» **Task description**: Determine how many lines in the material hold the string "named", then reply with that number only.

(Records shown Opens)

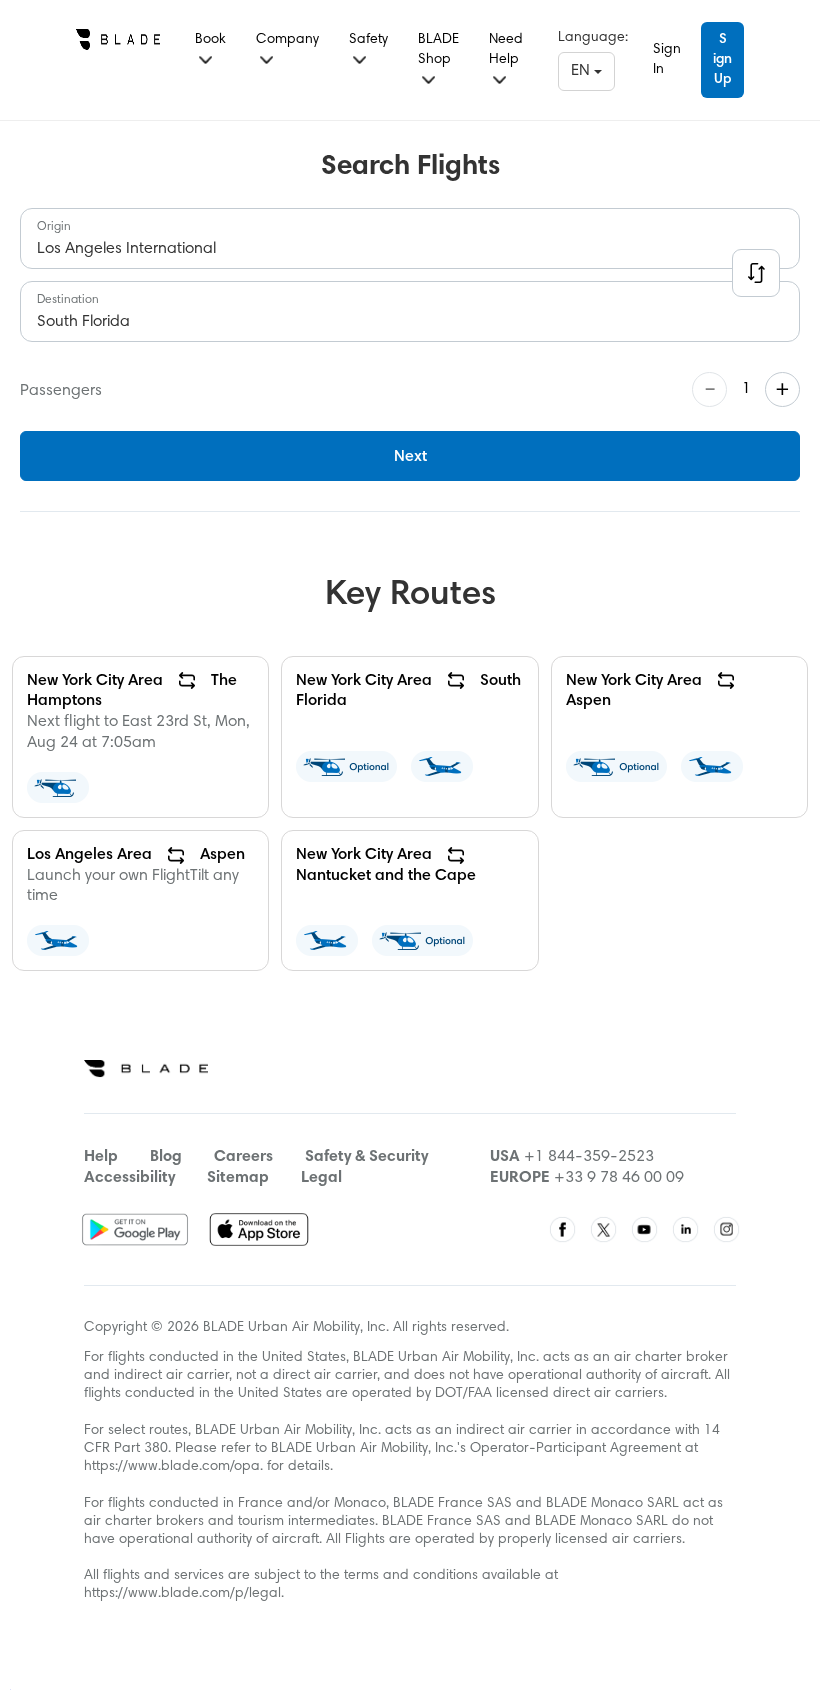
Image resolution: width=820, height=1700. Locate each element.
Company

(Records shown Closes)
(Records shown Opens)

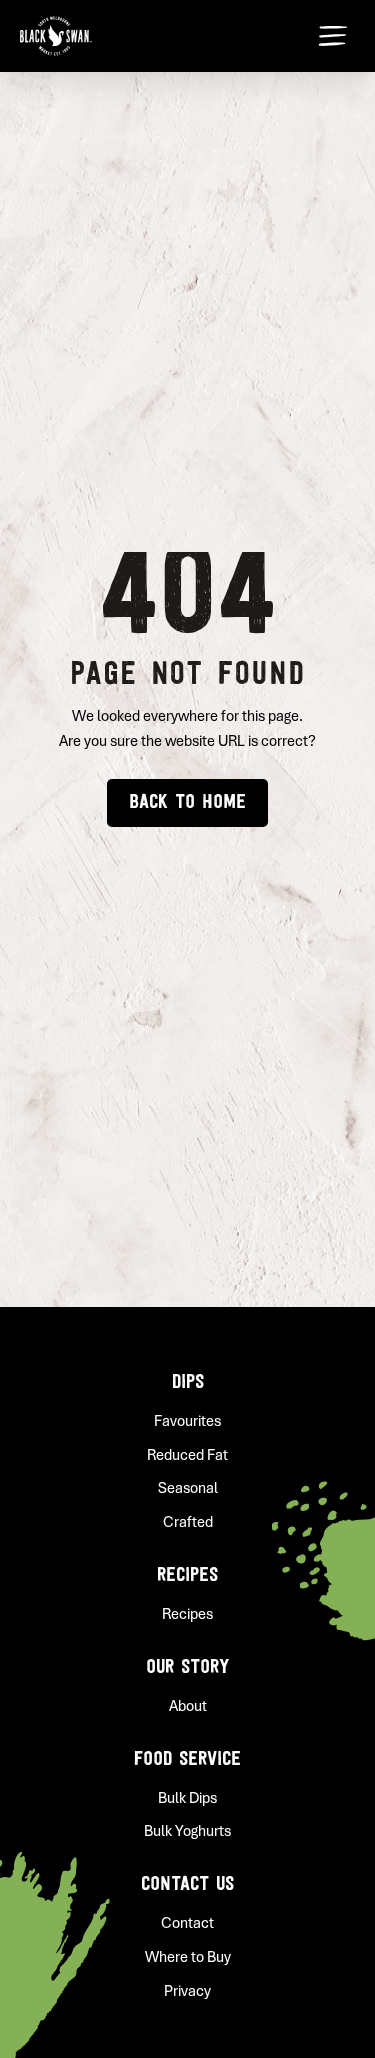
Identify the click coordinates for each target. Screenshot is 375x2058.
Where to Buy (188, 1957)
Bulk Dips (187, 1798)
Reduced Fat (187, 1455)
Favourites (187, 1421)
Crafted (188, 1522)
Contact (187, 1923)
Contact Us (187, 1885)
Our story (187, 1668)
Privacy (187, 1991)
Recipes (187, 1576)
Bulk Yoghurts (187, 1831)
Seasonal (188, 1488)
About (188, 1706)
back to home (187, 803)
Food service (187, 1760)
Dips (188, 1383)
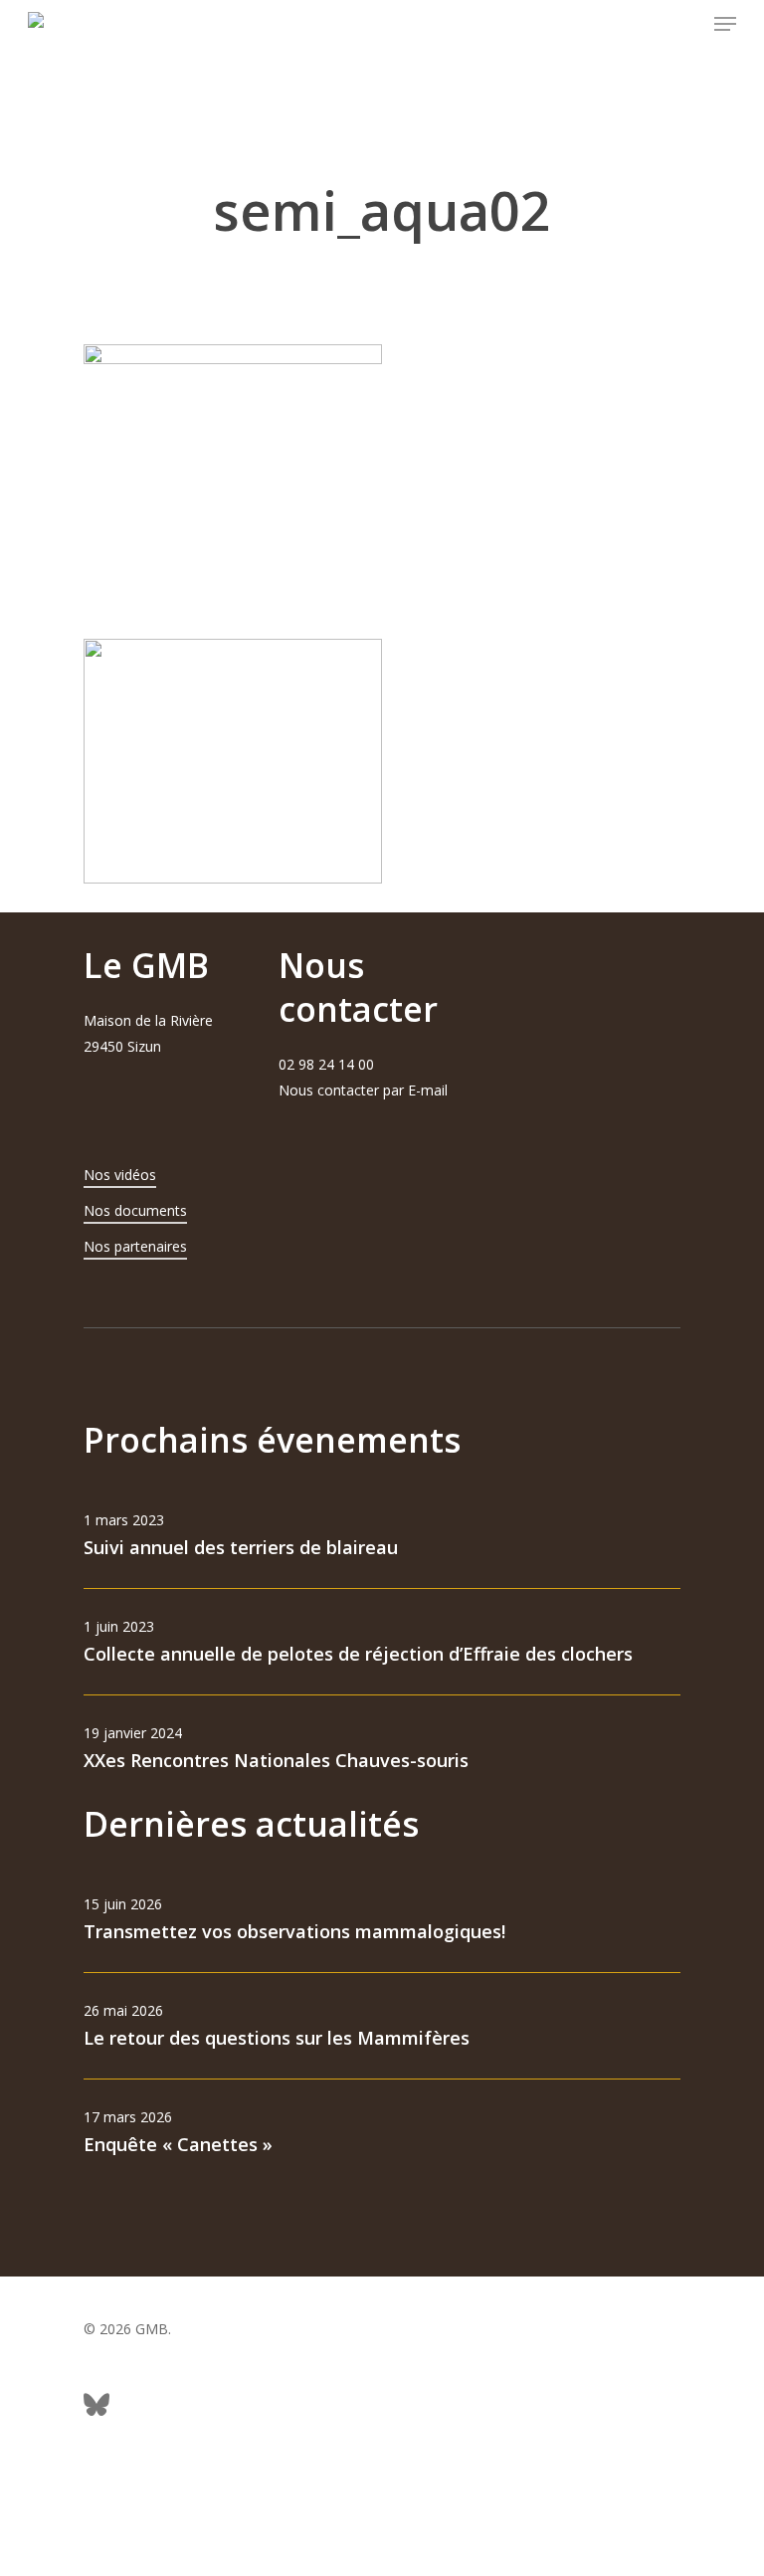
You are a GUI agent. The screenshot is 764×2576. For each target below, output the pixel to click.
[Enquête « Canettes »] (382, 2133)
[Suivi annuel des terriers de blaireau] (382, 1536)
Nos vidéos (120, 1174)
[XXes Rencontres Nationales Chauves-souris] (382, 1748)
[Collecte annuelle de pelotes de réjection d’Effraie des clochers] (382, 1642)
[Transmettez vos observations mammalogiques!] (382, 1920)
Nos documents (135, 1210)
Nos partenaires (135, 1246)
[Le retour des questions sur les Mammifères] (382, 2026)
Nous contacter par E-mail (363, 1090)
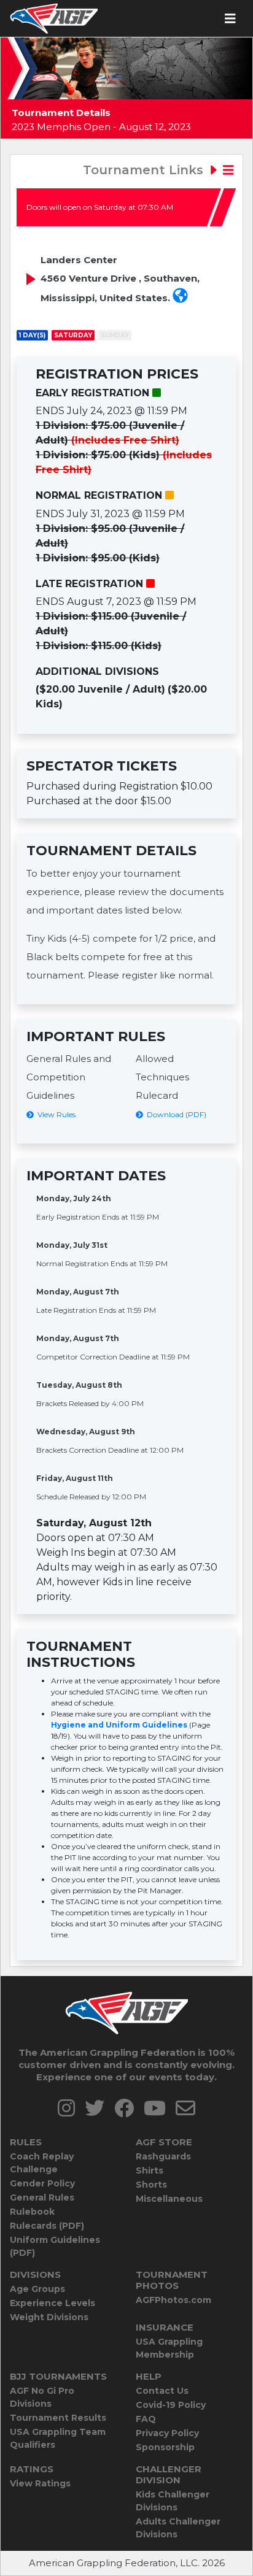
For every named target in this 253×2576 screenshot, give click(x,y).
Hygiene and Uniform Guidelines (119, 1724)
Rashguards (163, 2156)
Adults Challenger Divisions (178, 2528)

(Records shown Closes)
(Records shown Opens)

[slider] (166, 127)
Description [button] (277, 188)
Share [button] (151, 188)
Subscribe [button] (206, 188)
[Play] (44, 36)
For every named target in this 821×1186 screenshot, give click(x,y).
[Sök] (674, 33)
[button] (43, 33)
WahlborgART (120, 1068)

(Records shown Closes)

» **Task output**: 2